Software design is a peculiar business. Companies working in the field of developing software show the strangest product evolution cycle a person can come up with: the product never fundamentally changes, it only expands. Very rarely do any of the basic assumptions of what a program should be doing and how it should be treating the data it processes change past its first release.

When the basic functionality of a program gets extended beyond the scope of the original design, the added functionality either becomes a system of its own, or a major amount of mindbending and glueing is performed to make it work on top of the existing philosophy. Software evolution is a bottom-up process most of the times.

The basic problem stems from a misconception that evolved mostly with the rapid growth of the industry and consumer demands. It is the dogma preaching that reinventing the wheel is a sin and that reuse of existing code should be maximized. This idea seems to be on a par with the way knowledge and engineering evolved during our Age of Technology. But is it really?

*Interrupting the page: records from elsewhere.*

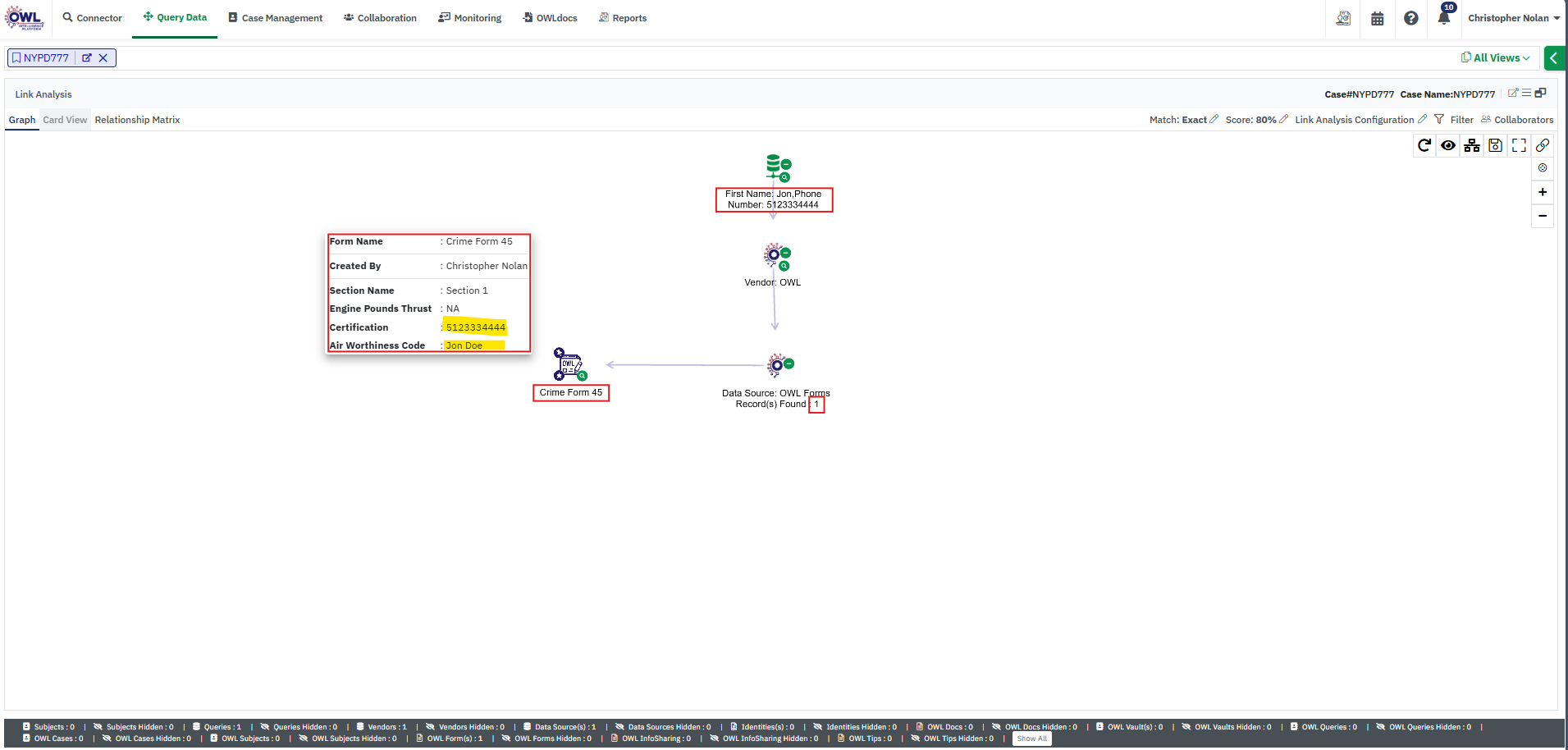The image size is (1568, 750).
Task: Switch to the Relationship Matrix tab
Action: (137, 120)
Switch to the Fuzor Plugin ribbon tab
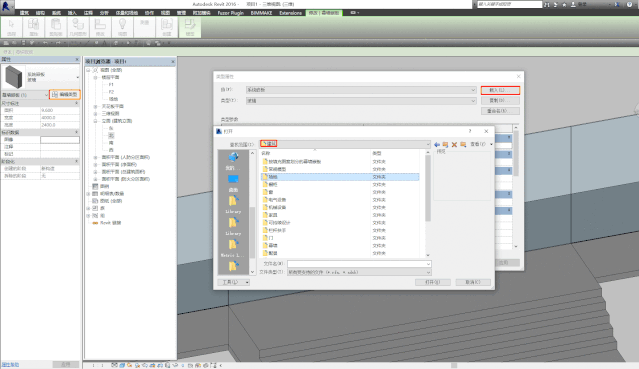Screen dimensions: 639x369 (x=230, y=13)
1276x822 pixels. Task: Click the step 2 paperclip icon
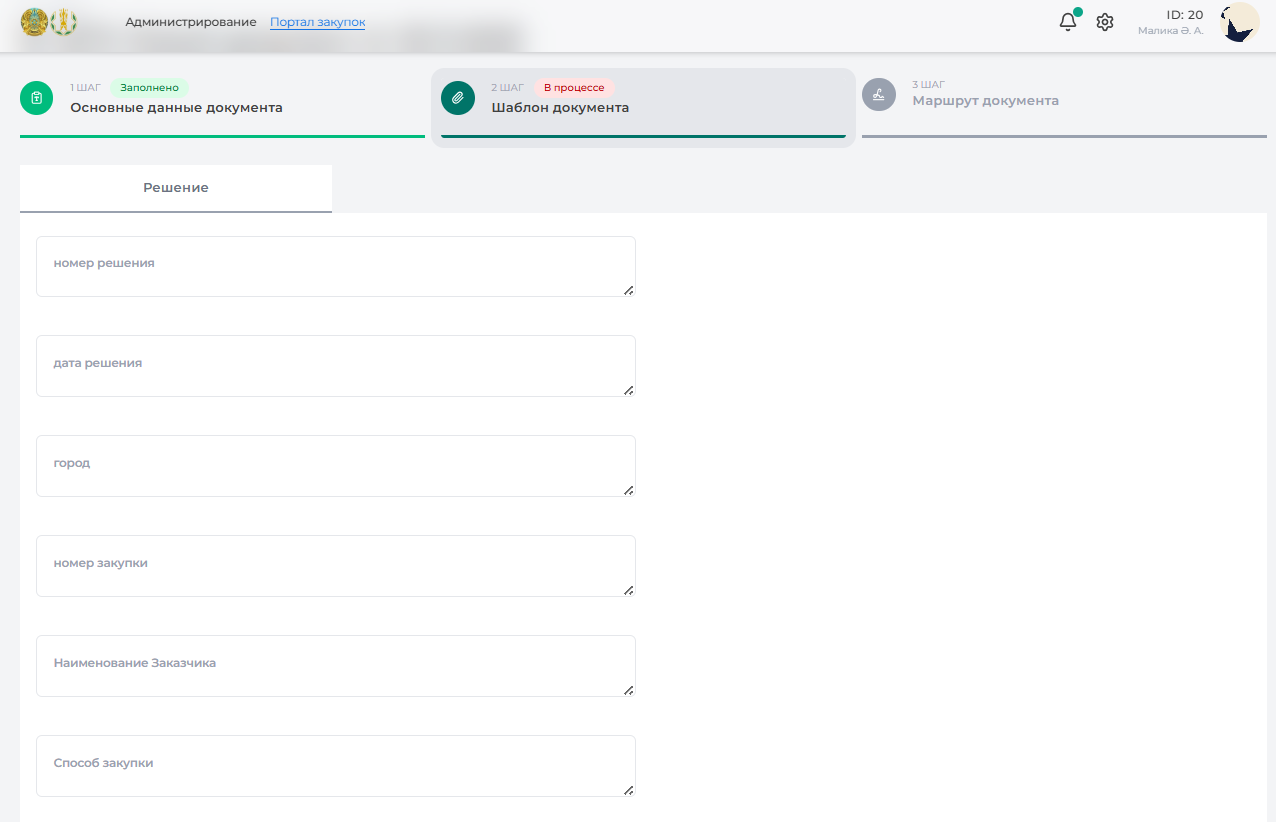pos(458,98)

If we take a look at the history of our understanding of the physical world, it becomes clear that science has always been about getting to the fundamentals of a reality that is already there. The growth of our understanding is fed from the bottom by shifts in the definitions of the elementary processes that make the world we register as reality theoretically possible.

The scientific evolution (a process kicked off by and sometimes intermingled with philosophy) is in contrast with the process of software development, where the requirements keep growing. By extending the requirements, we change the contextual reality of the program's "world", which can lead us to a point where the abstracted fundamental elements are no longer adequate to describe it. Often this leads to a point where developers should say: "Our basic assumption sucks, let's reimplement."

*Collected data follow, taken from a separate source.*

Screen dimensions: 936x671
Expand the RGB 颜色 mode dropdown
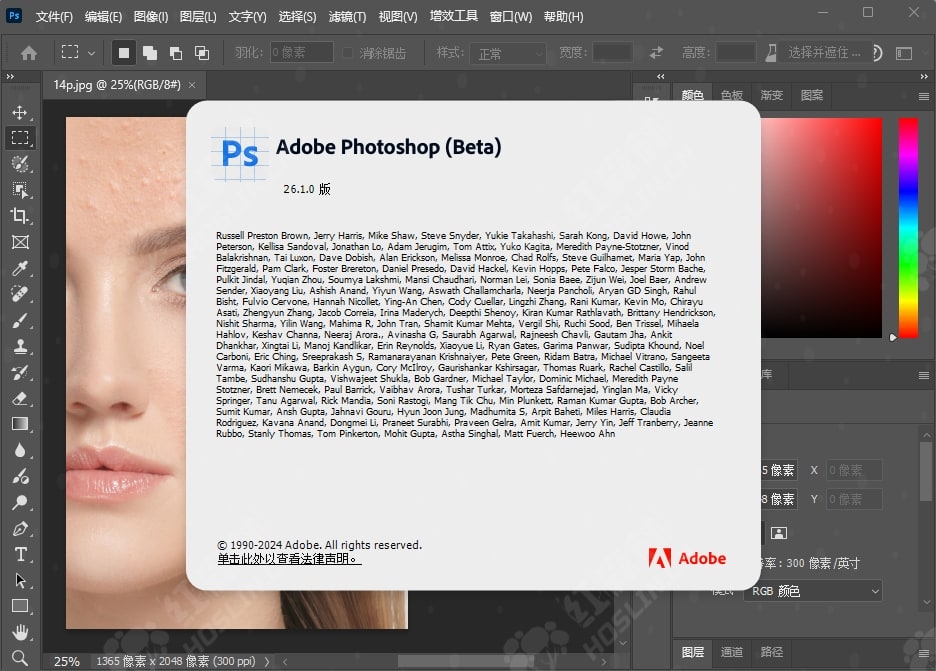point(811,591)
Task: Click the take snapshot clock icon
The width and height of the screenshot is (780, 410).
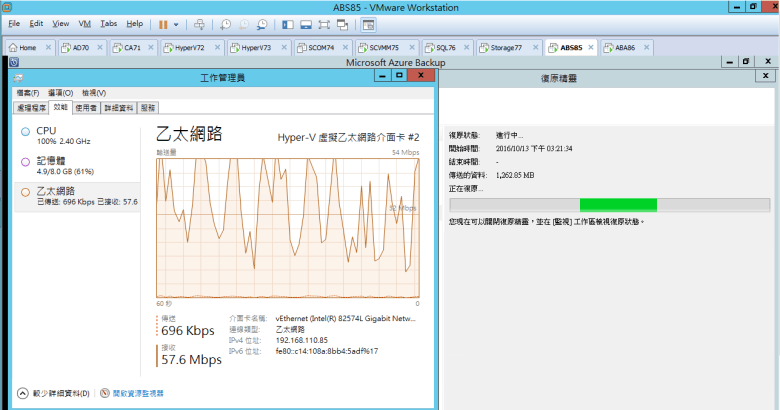Action: pyautogui.click(x=227, y=23)

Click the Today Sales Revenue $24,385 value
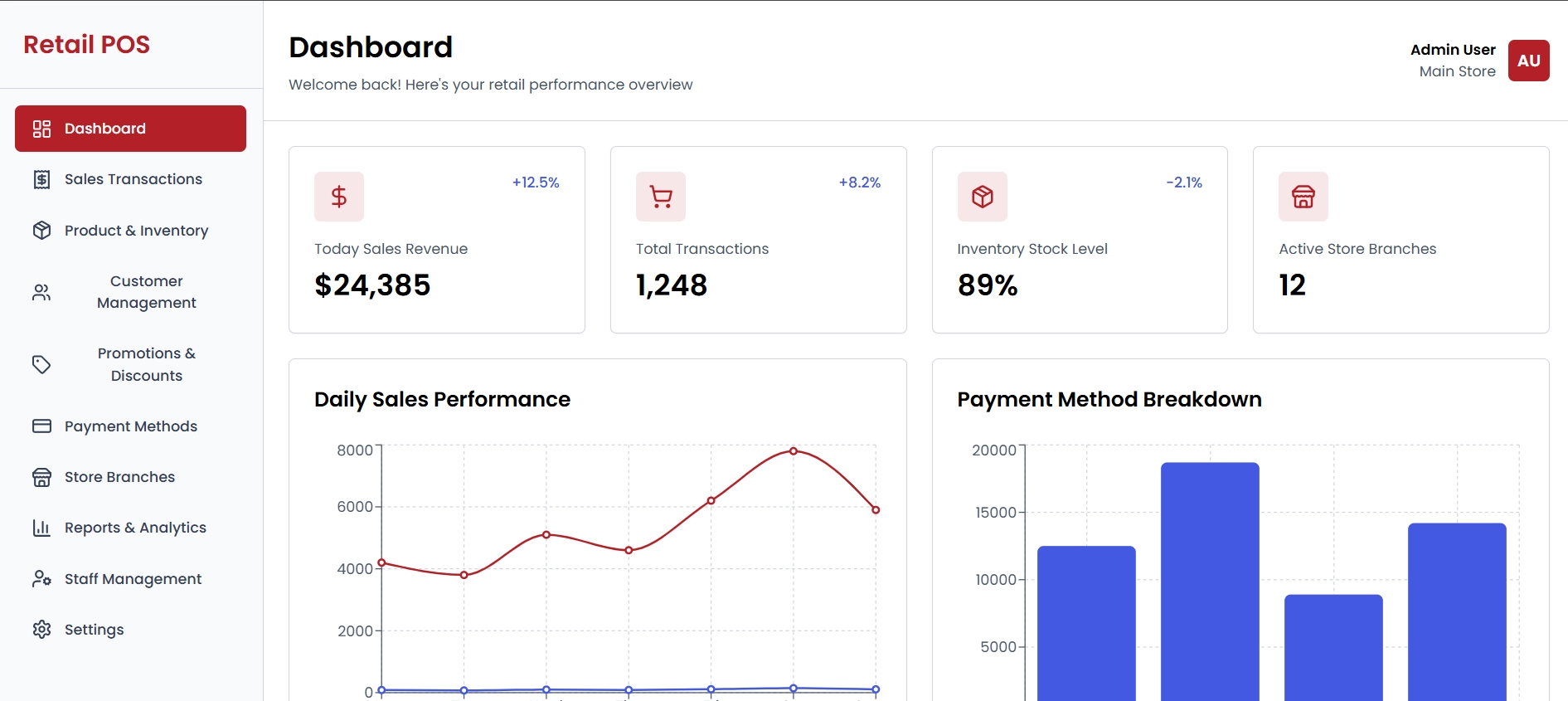coord(372,285)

The fear of doing this leads to legacy bloat: a growth in the amount of work needed (both in programming and in executing) to implement the new "world" inside the existing philosophy.

If Microsoft, when computers commonly started getting more than 640 K of memory, had taken a good look at the assumptions MS-DOS made about RAM and had rightfully concluded: "This sucks, let's redesign", the long term usability of that OS would have grown tremendously. Instead they gave us EMM386. When they implemented the desktop paradigm, with icons and verbose descriptions of the program or action they performed, Microsoft should have taken a look at the limitations of DOS and the FAT filesystem and reimplemented them to accomodate the new requirments. Instead they turned icons into shortcuts pointing to 8.3 filenames.

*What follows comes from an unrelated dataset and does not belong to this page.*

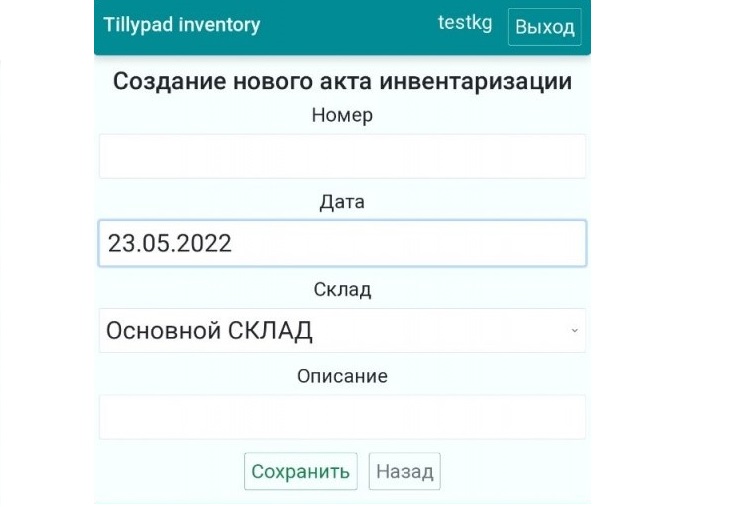Click blank space left of Сохранить button
The height and width of the screenshot is (507, 739).
coord(171,471)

Microsoft is not alone in being caught in this cycle. It's an Industry illness which even becomes apparent in hardware. (Or do you really think that ISA was such a good idea to begin with?) And in the field of software. (Do you think Netscape Communicator couldn't possibly do the things it does in less than a 13MB executable file?) Microsoft has been around for quite a while, though, and the assumptions their world started with were notably limited. The industry pushes towards commoditization, but lacks the patience to get the requirements straight before things are built and declared final.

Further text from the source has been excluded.